▸ Ihre Aufgaben
**1)** Erklären Sie anhand des Artikels über Gisbert zu Knyphausen, womit der Text begründet, dass der Sänger zurück ist.
**2)** Geben Sie den Abschnitt des Artikels über Gisbert zu Knyphausen von „Manches hat sich“ bis „in der Großstadt.“ wortgetreu aus.

▸ Zu untersuchender Text
-.-.-
Gisbert zu Knyphausen kommt im Januar nach Freiburg

fudder-Redaktion

Gisbert zu Knyphausen ist zurück. Fünf Jahre nach dem überraschenden Tod seines Kid-Kopphausen-Kollaborateurs Nils Koppruch hat der Sänger mit "Das Licht dieser Welt" ein neues Album veröffentlicht. Am 21. Januar spielt er im E-Werk.

Manches hat sich bei zu Knyphausen geändert: Der Klang ist üppiger geworden, mehr Instrumentierung, weniger Liedermacher-Gitarre. Zwei Songs singt zu Knyphausen, der schon immer damit haderte, dass seine lyrischen Texte zu wörtlich genommen werden, gar auf Englisch. Geblieben sind seine Themen, die ganz großen, das Leben und das Sterben, die Einsamkeit in der Großstadt.
-.-.-
▸ Angezeigte Daten
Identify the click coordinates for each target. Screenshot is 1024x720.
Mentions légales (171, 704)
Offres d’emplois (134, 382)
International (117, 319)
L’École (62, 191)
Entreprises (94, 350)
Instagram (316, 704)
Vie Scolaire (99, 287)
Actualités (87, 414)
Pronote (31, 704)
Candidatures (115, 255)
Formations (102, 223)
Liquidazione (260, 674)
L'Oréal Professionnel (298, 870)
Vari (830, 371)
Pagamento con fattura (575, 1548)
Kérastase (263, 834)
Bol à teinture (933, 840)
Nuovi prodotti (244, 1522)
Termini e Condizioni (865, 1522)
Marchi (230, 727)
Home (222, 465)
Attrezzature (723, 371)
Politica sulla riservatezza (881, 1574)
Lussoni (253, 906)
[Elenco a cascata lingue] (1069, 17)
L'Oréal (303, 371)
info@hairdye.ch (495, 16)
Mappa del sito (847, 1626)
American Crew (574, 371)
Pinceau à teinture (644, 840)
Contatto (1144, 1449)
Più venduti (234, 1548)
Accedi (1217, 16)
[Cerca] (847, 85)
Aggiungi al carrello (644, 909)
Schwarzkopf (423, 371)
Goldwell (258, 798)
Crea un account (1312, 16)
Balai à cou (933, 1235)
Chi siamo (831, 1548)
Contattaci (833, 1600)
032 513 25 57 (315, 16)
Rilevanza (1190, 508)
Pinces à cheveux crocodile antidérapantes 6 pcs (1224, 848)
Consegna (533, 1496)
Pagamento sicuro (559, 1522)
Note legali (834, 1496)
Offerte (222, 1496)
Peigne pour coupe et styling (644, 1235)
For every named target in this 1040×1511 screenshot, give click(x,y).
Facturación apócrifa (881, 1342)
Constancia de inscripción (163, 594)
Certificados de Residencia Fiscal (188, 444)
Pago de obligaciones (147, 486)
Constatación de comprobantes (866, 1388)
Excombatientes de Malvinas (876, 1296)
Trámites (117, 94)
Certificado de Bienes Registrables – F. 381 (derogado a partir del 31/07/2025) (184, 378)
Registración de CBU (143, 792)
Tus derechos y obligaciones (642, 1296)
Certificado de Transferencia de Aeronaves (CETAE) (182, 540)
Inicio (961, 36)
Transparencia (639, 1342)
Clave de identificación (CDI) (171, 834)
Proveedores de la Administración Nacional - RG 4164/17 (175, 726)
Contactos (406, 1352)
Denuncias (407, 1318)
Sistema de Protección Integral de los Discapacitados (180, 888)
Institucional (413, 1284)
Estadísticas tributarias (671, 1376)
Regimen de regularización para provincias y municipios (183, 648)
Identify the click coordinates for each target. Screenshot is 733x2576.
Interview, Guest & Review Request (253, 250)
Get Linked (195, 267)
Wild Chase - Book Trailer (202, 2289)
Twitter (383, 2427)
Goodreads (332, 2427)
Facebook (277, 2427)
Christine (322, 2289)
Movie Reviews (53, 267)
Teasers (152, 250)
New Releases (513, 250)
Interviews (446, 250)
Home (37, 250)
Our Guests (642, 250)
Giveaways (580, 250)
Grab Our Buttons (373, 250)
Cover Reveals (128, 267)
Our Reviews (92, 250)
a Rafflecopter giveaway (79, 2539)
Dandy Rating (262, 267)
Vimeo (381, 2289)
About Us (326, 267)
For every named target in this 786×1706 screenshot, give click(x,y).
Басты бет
-.-.-
▸ Lösungen zur Übung
**1)** Fünf Jahre nach dem überraschenden Tod seines Kid-Kopphausen-Kollaborateurs Nils Koppruch hat er mit „Das Licht dieser Welt“ ein neues Album veröffentlicht. Außerdem spielt er am 21. Januar im E-Werk.

**2)**
Manches hat sich bei zu Knyphausen geändert: Der Klang ist üppiger geworden, mehr Instrumentierung, weniger Liedermacher-Gitarre. Zwei Songs singt zu Knyphausen, der schon immer damit haderte, dass seine lyrischen Texte zu wörtlich genommen werden, gar auf Englisch. Geblieben sind seine Themen, die ganz großen, das Leben und das Sterben, die Einsamkeit in der Großstadt.